Cold flow experiments are conducted using an assembly identical to the design used in power tests except that the cold assembly does not contain any fissionable material nor produce a nuclear reaction. Therefore, no fission power is generated.

The large object at the right is one-half of an aluminum cylindrical closure that can be sealed about the engine, forming an airtight compartment, thereby permitting testing in a simulated space environment. The “cold flow” experimental engine underwent a series of tests designed to verify that the initial test stand was ready for “hot” engine testing, as well as to investigate engine start-up under simulated altitude conditions, and to check operation procedures not previously demonstrated.
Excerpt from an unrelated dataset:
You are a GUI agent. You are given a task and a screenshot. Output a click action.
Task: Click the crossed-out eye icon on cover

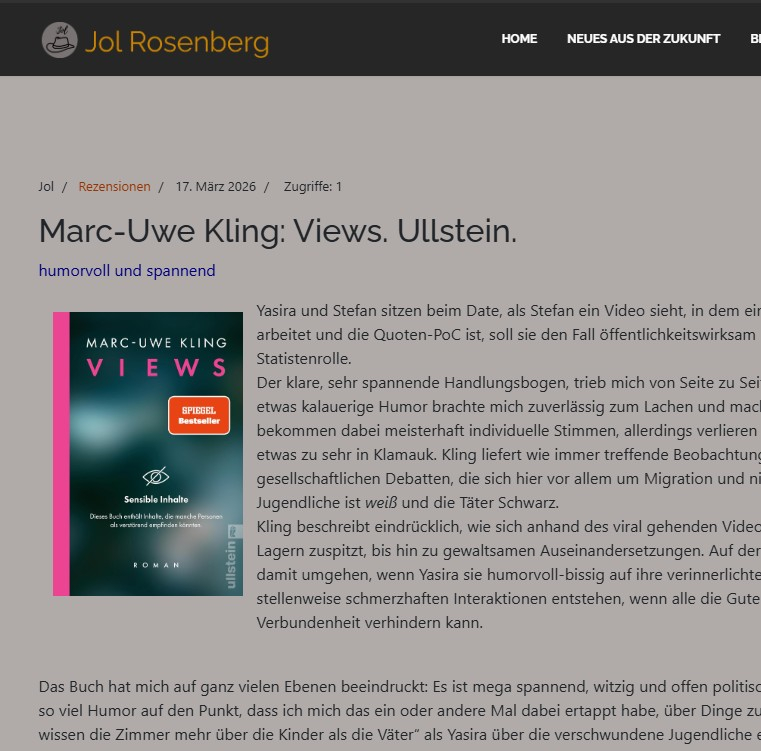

The XECF (Experimental Engine Cold Flow) experimental nuclear rocket engine was a part of project Rover/NERVA. The main objective of Rover/NERVA (Nuclear Engine for Rocket Vehicle Application) was to develop a flight rated thermodynamic nuclear rocket engine with 75,000 pounds of thrust. The Rover portion of the program began in 1955 when the U.S. Atomic Energy Commission’s Los Alamos Scientific Laboratory and the Air Force initially wanted the engine for missile applications. However, in 1958, the newly created NASA inherited the Air Force responsibilities, with an engine slated for use in advanced, long-term space missions.

The NERVA portion did not originate until 1960 and the industrial team of Aerojet General Corporation and Westinghouse Electric had the responsibility to develop it. In 1960, NASA and the AEC created the Space Nuclear Propulsion Office to manage project Rover/NERVA. In the following decade, it oversaw a series of reactor tests: Kiwi-A, Kiwi-B, Phoebus, Pewee, and the Nuclear Furnace, all conducted by Los Alamos to prove concepts and test advanced ideas. Aerojet and Westinghouse tested their own series: NRX-A2 (NERVA Reactor Experiment), A3, EST (Engine System Test), A5, A6, and XE-Prime (Experimental Engine). All were tested at the Nuclear Rocket Development Station at the AEC’s Nevada Test Site, in Jackass Flats, Nevada, about 100 miles west of Las Vegas.

In the late 1960’s and early 1970’s, the Nixon Administration cut NASA and NERVA funding dramatically. The cutbacks were made in response to a lack of public interest in human spaceflight, the end of the space race after the Apollo Moon landing, and the growing use of low-cost unmanned, robotic space probes. Eventually NERVA lost its funding, and the project ended in 1973.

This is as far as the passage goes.